**TEXTAUSZUG:**
________________________

Jenny Stucke

Jenny Stucke (geb. Gusyk; * 29. Mai 1897 in Wilkowischky, heute Vilkaviškis, Litauen; † 2. Januar 1944 im KZ Auschwitz) war eine jüdische und politisch links eingestellte Frau mit türkischer Staatsangehörigkeit, die als erste Studentin und Ausländerin an der Universität zu Köln immatrikuliert wurde. Sie wurde in Auschwitz ermordet.

Leben

Jenny war das erste Kind der Eheleute Leon und Diana Gusyk, geb. Kawan, die damals in der Kleinstadt Wilkowischky im zaristischen Gouvernement Suwałki des russisch besetzten Kongresspolen lebten. Wegen der Pogrome, die seit dem Attentat auf Alexander II. verstärkt erfolgten, zog die Familie 1911 in den Westen nach Gräfrath bei Solingen, wo ihr Vater eine Stahlwarenfabrik kaufte und mit Bestecken handelte. Da er in Konstantinopel geboren war, was in seinem Pass vermerkt war, konnte er 1913 für sich und seine Familie die osmanische/türkische Staatsangehörigkeit reklamieren, um so anti-jüdisch-russischen Ressentiments zu entgehen.

________________________

**ARBEITSAUFTRAG 1:** Gib den Textauszug über Jenny Stucke vollständig und wortgetreu wieder.

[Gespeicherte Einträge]

________________________

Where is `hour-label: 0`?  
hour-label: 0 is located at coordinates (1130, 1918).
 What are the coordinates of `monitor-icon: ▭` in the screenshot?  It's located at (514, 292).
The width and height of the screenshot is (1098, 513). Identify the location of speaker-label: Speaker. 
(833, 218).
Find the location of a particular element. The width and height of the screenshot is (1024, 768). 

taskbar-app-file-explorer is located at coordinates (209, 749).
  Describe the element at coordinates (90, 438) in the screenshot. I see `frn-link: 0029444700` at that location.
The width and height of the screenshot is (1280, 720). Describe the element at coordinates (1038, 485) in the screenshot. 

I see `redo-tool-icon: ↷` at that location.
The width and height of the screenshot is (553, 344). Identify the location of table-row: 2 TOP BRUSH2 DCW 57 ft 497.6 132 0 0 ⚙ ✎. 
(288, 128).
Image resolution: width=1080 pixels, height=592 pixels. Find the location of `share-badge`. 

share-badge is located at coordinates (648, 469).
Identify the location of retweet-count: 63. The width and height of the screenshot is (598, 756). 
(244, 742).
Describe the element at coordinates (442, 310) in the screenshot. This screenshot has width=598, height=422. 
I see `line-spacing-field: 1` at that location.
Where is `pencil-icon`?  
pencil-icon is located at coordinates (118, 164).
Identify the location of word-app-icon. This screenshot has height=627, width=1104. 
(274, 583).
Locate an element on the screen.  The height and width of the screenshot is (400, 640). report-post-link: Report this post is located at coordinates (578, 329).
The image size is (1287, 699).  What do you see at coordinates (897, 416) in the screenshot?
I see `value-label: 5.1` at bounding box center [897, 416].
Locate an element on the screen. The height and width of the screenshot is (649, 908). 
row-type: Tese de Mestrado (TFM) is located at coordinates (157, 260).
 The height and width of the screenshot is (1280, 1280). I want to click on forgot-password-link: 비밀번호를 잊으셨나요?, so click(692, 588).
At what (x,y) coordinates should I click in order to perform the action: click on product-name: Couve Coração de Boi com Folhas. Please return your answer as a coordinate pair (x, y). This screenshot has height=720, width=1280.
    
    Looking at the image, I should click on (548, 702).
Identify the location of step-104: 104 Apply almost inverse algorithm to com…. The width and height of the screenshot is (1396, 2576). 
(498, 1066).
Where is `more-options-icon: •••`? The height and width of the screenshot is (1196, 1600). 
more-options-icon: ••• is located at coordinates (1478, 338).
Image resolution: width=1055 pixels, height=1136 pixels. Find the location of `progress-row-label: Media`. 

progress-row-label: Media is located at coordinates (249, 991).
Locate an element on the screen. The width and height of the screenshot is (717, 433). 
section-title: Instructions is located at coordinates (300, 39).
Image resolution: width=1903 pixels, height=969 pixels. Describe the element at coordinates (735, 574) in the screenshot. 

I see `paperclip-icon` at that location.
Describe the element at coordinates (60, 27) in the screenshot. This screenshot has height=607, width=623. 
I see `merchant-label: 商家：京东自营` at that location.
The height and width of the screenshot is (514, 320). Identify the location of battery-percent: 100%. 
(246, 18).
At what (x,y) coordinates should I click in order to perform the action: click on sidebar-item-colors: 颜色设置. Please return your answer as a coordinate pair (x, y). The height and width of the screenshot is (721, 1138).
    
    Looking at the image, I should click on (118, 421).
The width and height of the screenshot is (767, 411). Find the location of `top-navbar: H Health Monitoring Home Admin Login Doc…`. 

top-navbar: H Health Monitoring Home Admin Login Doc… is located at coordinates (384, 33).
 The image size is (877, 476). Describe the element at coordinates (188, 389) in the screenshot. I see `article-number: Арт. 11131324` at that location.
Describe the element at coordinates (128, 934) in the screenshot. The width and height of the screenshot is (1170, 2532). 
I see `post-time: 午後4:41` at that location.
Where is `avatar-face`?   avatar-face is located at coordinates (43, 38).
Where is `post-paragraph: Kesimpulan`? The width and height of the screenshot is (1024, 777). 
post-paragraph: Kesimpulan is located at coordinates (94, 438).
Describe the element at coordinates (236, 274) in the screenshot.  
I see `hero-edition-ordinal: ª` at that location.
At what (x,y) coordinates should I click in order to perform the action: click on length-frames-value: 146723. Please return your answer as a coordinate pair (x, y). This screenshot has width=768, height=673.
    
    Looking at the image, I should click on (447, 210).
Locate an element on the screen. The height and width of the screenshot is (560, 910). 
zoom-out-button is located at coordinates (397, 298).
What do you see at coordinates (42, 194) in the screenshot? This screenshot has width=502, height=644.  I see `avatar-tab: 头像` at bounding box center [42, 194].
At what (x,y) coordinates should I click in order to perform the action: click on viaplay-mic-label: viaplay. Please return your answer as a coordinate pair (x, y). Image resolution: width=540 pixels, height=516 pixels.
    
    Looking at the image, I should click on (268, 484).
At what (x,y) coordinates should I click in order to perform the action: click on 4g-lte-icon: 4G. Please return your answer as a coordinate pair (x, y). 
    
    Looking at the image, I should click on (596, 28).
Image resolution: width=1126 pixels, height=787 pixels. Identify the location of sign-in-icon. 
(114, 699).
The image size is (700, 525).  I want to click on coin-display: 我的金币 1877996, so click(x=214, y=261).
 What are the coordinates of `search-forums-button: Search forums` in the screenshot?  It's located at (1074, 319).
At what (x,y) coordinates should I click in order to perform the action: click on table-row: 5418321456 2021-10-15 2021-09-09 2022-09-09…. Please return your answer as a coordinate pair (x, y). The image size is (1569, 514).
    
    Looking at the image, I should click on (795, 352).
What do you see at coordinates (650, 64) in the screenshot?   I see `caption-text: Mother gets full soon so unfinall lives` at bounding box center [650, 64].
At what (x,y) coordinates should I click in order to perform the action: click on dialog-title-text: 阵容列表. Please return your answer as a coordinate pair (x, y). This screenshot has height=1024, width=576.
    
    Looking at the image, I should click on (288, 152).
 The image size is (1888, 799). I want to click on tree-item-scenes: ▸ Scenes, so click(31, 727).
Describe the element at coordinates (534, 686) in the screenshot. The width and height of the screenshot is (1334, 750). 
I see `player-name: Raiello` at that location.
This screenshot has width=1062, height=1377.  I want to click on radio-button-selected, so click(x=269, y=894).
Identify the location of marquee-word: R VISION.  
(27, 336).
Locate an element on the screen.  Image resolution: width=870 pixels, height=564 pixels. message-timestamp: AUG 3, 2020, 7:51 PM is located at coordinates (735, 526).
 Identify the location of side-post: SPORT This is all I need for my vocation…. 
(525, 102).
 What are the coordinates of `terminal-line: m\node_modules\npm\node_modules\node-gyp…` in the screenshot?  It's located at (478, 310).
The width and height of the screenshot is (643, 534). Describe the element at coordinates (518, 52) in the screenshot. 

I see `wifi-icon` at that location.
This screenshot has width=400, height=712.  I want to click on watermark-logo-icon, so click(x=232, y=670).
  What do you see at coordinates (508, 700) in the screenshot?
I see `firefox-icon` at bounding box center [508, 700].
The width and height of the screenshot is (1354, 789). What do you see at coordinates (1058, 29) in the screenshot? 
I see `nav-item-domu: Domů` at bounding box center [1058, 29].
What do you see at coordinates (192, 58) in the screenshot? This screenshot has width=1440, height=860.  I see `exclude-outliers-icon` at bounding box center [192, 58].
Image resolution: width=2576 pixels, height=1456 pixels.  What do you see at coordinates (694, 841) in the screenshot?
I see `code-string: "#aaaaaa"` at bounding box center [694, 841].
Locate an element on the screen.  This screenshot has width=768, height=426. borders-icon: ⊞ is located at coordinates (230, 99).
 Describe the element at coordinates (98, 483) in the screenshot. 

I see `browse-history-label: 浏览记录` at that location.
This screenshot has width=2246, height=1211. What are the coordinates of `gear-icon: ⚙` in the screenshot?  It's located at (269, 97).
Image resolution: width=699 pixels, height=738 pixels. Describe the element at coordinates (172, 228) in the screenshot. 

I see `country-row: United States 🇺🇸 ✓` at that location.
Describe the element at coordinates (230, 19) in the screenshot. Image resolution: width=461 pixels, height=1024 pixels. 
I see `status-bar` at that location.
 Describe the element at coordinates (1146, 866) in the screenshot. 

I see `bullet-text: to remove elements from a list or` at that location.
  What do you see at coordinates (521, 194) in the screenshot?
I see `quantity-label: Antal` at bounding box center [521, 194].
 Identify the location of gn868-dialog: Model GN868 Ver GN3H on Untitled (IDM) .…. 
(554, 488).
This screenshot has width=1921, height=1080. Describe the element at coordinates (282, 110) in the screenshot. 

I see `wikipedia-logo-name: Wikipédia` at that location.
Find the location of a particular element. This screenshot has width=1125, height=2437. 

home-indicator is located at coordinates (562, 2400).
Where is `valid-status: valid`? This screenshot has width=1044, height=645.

________________________

**ARBEITSAUFTRAG 2:** Tausche in den Datensätzen „screenshot“ gegen „screen capture“ aus und lass alles Übrige unverändert. Schreibe dazu nur die Zeilen ab der Zeile mit „is (560, 910).“ bis einschließlich der Zeile mit „Looking at the image, I should click on (268, 484).“ erneut auf.

**LÖSUNGSTEIL 1:**
Jenny Stucke

Jenny Stucke (geb. Gusyk; * 29. Mai 1897 in Wilkowischky, heute Vilkaviškis, Litauen; † 2. Januar 1944 im KZ Auschwitz) war eine jüdische und politisch links eingestellte Frau mit türkischer Staatsangehörigkeit, die als erste Studentin und Ausländerin an der Universität zu Köln immatrikuliert wurde. Sie wurde in Auschwitz ermordet.

Leben

Jenny war das erste Kind der Eheleute Leon und Diana Gusyk, geb. Kawan, die damals in der Kleinstadt Wilkowischky im zaristischen Gouvernement Suwałki des russisch besetzten Kongresspolen lebten. Wegen der Pogrome, die seit dem Attentat auf Alexander II. verstärkt erfolgten, zog die Familie 1911 in den Westen nach Gräfrath bei Solingen, wo ihr Vater eine Stahlwarenfabrik kaufte und mit Bestecken handelte. Da er in Konstantinopel geboren war, was in seinem Pass vermerkt war, konnte er 1913 für sich und seine Familie die osmanische/türkische Staatsangehörigkeit reklamieren, um so anti-jüdisch-russischen Ressentiments zu entgehen.

**LÖSUNGSTEIL 2:**
Locate an element on the screen. The height and width of the screen capture is (560, 910). 
zoom-out-button is located at coordinates (397, 298).
What do you see at coordinates (42, 194) in the screen capture? This screen capture has width=502, height=644.  I see `avatar-tab: 头像` at bounding box center [42, 194].
At what (x,y) coordinates should I click in order to perform the action: click on viaplay-mic-label: viaplay. Please return your answer as a coordinate pair (x, y). Image resolution: width=540 pixels, height=516 pixels.
    
    Looking at the image, I should click on (268, 484).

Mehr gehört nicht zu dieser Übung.